Les entrainements militaires utilisant les sonars sont plus fréquents sur la côte ouest de l’Amérique du Nord que sur la côte est, ce qui fait que les sonars militaires sont peu présents dans l’Atlantique Nord-Ouest. Selon Christopher Clark, les rorquals bleus sur la côte est restent beaucoup plus au large que ceux en Californie. Les côtes abruptes de la Californie permettraient aux rorquals de s’approcher davantage des sonars qu’ils le pourraient sur la côte est, les exposant ainsi à des sons d’intensité plus élevée.
Une menace plus importante serait donc l’exploration sismique. Les sons des canons à air comprimé utilisés pour l’exploration sismique peuvent traverser de grandes distances. Christopher Clark qualifie l’océan de «transparent» aux bruits de ces canons. En effet, «des Caraïbes, nous pourrions entendre l’exploration sismique effectuée au large de la Nouvelle-Écosse, de l’Irlande et du Brésil», explique-t-il.
C’est entre autres les fréquences de ces sons qui leur permettent de voyager aussi loin. Les canons à air comprimé produisent des sons de basse fréquence (fréquemment sous les 200 Hz) pouvant pénétrer dans la croute terrestre afin de détecter la présence de pétrole et de gaz naturel. Cependant, ces fréquences sont similaires à celles entendues et produites par le rorqual bleu (généralement entre 15 et 100 Hz). Ainsi, les sons des canons à air comprimé peuvent entraver leur communication et influencer leur comportement. Par exemple, des rorquals bleus ont été observés produisant plus d’appels les jours où de l’exploration sismique avait lieu aux alentours que les jours sans exploration sismique. En produisant plus d’appels, les rorquals bleus augmenteraient leurs chances d’être entendus par les autres individus de leur groupe. Mais au cours d’autres études, des rorquals bleus ont aussi été observés réduisant ou ne modifiant pas la fréquence de leurs appels en période d’exploration sismique.
D’autres effets seraient dus aux sons produits lors d’exploration sismique. Par exemple, les rorquals bleus peuvent s’éloigner de la source de bruit. L’animal utilise alors de l’énergie et du temps pour s’éloigner plutôt que pour se nourrir, se reproduire ou socialiser. De plus, la puissance des sons pourrait blesser l’animal et causer une surdité temporaire ou permanente.

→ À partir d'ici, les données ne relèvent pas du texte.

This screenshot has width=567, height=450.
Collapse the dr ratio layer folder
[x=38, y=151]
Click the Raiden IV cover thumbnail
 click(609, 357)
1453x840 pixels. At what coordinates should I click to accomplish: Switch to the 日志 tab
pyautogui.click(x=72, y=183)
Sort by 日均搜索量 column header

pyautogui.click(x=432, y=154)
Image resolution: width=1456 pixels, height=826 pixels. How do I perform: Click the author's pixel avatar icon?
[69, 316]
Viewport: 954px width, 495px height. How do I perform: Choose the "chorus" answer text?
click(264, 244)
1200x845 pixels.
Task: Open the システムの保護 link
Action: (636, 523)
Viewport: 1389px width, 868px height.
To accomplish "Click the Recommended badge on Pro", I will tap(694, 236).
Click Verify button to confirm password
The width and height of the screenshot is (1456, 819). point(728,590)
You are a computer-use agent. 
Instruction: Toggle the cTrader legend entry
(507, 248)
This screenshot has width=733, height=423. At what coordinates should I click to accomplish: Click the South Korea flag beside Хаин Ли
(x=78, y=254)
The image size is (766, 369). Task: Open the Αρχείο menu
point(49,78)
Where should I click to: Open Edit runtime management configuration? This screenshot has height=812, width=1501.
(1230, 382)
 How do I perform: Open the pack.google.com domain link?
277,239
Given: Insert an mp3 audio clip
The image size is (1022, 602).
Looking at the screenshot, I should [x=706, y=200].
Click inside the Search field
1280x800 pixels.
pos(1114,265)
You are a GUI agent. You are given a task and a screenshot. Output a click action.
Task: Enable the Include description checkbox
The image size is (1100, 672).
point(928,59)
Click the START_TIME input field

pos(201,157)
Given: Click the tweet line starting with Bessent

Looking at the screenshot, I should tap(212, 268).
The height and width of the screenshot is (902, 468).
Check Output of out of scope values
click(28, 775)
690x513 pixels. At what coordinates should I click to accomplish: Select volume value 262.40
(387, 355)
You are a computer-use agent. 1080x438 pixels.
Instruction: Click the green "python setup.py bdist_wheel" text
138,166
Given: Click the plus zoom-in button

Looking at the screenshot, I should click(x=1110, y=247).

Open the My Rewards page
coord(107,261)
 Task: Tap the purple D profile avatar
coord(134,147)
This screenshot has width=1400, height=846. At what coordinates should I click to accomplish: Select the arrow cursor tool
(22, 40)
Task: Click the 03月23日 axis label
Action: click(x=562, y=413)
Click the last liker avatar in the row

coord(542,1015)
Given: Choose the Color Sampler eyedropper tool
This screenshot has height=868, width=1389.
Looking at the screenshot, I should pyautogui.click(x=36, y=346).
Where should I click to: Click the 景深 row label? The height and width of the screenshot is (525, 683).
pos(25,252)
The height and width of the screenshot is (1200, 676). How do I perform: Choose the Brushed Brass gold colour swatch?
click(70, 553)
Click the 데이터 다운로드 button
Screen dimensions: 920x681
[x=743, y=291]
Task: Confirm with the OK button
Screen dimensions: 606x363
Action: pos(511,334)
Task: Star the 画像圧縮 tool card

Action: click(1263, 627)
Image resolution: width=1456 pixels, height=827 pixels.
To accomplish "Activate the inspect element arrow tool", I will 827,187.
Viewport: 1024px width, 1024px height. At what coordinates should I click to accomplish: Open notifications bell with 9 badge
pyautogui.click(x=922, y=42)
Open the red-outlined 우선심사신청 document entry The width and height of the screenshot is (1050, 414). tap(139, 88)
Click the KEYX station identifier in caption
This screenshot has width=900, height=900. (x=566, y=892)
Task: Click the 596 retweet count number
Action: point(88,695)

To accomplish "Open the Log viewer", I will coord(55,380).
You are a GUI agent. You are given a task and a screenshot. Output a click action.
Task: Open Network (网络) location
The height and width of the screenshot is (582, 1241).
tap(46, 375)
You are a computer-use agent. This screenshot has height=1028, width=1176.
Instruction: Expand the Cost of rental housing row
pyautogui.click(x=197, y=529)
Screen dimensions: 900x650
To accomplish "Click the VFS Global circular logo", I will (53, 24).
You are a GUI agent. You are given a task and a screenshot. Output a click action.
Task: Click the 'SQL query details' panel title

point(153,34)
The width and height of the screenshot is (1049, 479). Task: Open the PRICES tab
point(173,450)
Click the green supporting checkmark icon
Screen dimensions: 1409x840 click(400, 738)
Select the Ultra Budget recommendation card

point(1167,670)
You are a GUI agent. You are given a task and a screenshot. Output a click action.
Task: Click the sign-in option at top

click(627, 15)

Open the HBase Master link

Un trafic maritime intense
L’augmentation constante du trafic maritime est également inquiétante pour le rétablissement de cette population de rorquals bleus. La majorité des bateaux composant le trafic maritime produisent eux aussi des sons de basse fréquence. Par exemple, l’estuaire du Saint-Laurent est une zone de haut trafic maritime et les rorquals bleus fréquentant ce secteur produisent des sons de fréquences plus variées que dans d’autres parties de l’Atlantique, selon un étude publiée dans le Journal of the Acoustical Society of America. Les auteurs de l’étude indiquent qu’ils modifieraient possiblement leurs vocalises afin qu’elles soient entendues par leurs congénères malgré la pollution sonore.
Bien que le son des sonars militaires puisse influencer le comportement des rorquals bleus, l’exploration sismique et le trafic maritime constituent des menaces plus importantes pour cette espèce. Pour permettre à la population de se rétablir, la planification des périodes d’exploration sismique en fonction des périodes de migration des cétacés pourrait être considérée. Omniprésente, la pollution sonore est une menace qui pourrait être atténuée rapidement. En effet, lorsqu’une source de bruit n’est plus présente, la pollution sonore causée par ce bruit cesse immédiatement.